* Exercise requirements
Please switch "Identify" to "Determine" in the lines below, beginning at the line that has "Describe the element at coordinates (326, 350)" and stopping after the line that has "The image size is (869, 489).". Give those lines again with nothing else changed.

(Items from a data source)
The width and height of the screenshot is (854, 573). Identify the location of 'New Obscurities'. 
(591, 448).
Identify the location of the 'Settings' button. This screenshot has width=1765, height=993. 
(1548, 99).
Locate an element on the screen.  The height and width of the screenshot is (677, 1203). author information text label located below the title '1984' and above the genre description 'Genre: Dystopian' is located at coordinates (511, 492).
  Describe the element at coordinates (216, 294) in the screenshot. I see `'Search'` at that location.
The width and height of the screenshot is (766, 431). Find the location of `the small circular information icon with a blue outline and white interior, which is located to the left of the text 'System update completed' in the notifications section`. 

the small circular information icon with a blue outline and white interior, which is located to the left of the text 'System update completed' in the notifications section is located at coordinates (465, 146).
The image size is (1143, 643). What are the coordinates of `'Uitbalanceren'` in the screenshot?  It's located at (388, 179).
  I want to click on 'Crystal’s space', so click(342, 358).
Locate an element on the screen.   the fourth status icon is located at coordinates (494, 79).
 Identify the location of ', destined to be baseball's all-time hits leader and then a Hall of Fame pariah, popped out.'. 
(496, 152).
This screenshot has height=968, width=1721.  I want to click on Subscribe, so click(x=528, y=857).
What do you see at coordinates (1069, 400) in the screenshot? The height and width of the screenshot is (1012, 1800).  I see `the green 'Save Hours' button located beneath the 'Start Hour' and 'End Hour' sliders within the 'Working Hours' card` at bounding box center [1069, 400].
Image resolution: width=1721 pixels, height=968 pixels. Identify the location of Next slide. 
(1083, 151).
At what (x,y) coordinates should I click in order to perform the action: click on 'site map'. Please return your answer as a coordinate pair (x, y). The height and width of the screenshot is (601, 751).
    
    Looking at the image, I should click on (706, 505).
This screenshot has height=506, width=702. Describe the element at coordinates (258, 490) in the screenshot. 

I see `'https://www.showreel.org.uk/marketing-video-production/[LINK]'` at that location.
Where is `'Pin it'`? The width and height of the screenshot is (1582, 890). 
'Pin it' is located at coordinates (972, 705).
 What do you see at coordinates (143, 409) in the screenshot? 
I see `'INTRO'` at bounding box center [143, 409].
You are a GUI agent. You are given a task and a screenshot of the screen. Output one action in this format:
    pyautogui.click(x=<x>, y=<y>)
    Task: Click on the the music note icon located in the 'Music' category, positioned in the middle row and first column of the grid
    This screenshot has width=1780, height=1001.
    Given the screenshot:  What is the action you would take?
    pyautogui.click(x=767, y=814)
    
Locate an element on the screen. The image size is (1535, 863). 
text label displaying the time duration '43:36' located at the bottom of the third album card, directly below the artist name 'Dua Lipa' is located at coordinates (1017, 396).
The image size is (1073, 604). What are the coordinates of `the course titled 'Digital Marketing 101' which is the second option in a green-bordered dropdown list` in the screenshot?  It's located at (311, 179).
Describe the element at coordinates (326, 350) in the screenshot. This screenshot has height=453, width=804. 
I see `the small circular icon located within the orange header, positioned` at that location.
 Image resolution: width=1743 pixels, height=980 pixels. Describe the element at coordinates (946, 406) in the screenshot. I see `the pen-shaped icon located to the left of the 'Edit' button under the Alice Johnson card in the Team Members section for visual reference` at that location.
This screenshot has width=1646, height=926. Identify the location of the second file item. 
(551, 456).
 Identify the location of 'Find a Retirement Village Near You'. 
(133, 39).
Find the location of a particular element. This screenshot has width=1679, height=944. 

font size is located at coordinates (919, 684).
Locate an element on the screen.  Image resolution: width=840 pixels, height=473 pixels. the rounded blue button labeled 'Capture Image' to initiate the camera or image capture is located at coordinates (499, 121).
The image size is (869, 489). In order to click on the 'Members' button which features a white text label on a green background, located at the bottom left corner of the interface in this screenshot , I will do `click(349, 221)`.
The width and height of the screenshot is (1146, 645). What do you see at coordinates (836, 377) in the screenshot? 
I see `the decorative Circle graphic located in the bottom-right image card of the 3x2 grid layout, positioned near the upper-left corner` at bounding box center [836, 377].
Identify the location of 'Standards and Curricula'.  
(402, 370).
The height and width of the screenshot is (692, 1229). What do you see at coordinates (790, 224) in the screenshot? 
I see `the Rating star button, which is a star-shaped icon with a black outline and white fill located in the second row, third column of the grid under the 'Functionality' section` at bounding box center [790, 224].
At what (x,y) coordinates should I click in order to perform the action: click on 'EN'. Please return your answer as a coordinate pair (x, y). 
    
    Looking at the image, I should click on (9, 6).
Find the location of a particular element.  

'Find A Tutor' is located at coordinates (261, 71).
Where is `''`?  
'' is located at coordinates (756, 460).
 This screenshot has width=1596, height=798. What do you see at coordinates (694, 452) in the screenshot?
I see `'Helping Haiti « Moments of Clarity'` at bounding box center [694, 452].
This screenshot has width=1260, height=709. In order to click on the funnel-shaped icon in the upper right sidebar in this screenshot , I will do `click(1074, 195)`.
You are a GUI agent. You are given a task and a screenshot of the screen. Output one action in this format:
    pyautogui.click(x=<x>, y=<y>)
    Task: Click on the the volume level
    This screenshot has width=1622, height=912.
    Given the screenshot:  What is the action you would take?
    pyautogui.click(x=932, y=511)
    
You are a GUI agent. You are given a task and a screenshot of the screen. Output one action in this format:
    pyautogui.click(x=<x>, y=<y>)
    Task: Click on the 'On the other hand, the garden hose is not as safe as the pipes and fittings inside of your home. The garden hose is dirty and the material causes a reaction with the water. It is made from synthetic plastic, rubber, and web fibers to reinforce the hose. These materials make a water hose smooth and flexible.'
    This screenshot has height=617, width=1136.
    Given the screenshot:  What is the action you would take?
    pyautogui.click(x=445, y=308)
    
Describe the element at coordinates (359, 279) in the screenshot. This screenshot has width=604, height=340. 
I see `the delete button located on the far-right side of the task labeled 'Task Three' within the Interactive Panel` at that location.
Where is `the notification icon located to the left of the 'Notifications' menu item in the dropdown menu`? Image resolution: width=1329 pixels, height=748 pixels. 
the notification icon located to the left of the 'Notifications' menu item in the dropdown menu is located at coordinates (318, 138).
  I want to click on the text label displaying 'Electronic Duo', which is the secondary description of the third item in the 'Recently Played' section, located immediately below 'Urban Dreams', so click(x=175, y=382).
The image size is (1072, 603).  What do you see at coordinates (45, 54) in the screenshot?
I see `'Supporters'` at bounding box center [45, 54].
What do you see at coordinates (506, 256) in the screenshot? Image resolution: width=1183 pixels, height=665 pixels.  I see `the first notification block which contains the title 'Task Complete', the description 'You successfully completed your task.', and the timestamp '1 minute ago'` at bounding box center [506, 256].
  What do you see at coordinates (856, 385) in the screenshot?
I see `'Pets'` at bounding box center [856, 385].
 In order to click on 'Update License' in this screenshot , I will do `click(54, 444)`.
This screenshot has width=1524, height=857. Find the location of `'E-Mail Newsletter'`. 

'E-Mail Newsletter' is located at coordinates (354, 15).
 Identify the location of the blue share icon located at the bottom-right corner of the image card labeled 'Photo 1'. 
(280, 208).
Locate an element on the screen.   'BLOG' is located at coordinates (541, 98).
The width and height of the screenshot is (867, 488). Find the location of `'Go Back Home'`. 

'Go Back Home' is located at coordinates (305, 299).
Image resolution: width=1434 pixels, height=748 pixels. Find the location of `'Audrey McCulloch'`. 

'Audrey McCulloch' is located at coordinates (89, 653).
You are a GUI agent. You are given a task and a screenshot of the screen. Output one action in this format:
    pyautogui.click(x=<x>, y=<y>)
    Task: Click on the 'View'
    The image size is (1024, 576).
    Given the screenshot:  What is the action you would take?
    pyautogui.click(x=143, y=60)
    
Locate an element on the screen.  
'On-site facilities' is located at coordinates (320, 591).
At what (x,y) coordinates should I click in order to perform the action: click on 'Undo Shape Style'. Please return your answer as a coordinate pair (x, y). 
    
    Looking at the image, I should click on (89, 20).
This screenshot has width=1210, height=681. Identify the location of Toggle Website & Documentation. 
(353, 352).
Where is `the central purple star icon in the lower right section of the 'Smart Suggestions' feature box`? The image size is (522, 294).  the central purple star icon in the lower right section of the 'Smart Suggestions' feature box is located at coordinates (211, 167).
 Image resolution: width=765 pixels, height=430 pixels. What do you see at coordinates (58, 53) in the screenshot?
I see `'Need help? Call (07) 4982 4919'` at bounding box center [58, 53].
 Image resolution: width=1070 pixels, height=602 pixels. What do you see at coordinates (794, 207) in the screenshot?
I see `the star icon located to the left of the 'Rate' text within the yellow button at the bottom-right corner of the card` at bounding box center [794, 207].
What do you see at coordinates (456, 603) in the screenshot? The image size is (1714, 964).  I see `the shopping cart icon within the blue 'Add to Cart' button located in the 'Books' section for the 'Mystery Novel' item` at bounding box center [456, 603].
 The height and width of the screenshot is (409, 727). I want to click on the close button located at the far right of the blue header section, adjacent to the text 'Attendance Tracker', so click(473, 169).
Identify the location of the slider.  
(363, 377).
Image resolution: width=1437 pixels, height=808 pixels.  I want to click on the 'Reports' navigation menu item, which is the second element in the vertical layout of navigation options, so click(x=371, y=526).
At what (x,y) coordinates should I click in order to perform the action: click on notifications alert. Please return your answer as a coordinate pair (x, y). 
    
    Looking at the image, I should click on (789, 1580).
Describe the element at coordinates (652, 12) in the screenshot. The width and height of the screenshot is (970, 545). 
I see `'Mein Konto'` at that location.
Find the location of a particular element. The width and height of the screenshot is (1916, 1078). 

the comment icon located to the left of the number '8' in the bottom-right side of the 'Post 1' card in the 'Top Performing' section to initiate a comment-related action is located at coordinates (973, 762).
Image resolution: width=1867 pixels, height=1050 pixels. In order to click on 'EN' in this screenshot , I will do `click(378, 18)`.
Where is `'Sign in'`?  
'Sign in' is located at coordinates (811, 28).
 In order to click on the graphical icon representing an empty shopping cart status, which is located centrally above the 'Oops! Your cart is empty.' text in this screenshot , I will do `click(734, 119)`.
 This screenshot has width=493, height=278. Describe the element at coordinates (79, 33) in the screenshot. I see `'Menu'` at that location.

* Solved exercise
Describe the element at coordinates (326, 350) in the screenshot. This screenshot has height=453, width=804. 
I see `the small circular icon located within the orange header, positioned` at that location.
 Image resolution: width=1743 pixels, height=980 pixels. Describe the element at coordinates (946, 406) in the screenshot. I see `the pen-shaped icon located to the left of the 'Edit' button under the Alice Johnson card in the Team Members section for visual reference` at that location.
This screenshot has width=1646, height=926. Determine the location of the second file item. 
(551, 456).
 Determine the location of 'Find a Retirement Village Near You'. 
(133, 39).
Find the location of a particular element. This screenshot has width=1679, height=944. 

font size is located at coordinates (919, 684).
Locate an element on the screen.  Image resolution: width=840 pixels, height=473 pixels. the rounded blue button labeled 'Capture Image' to initiate the camera or image capture is located at coordinates (499, 121).
The image size is (869, 489). In order to click on the 'Members' button which features a white text label on a green background, located at the bottom left corner of the interface in this screenshot , I will do `click(349, 221)`.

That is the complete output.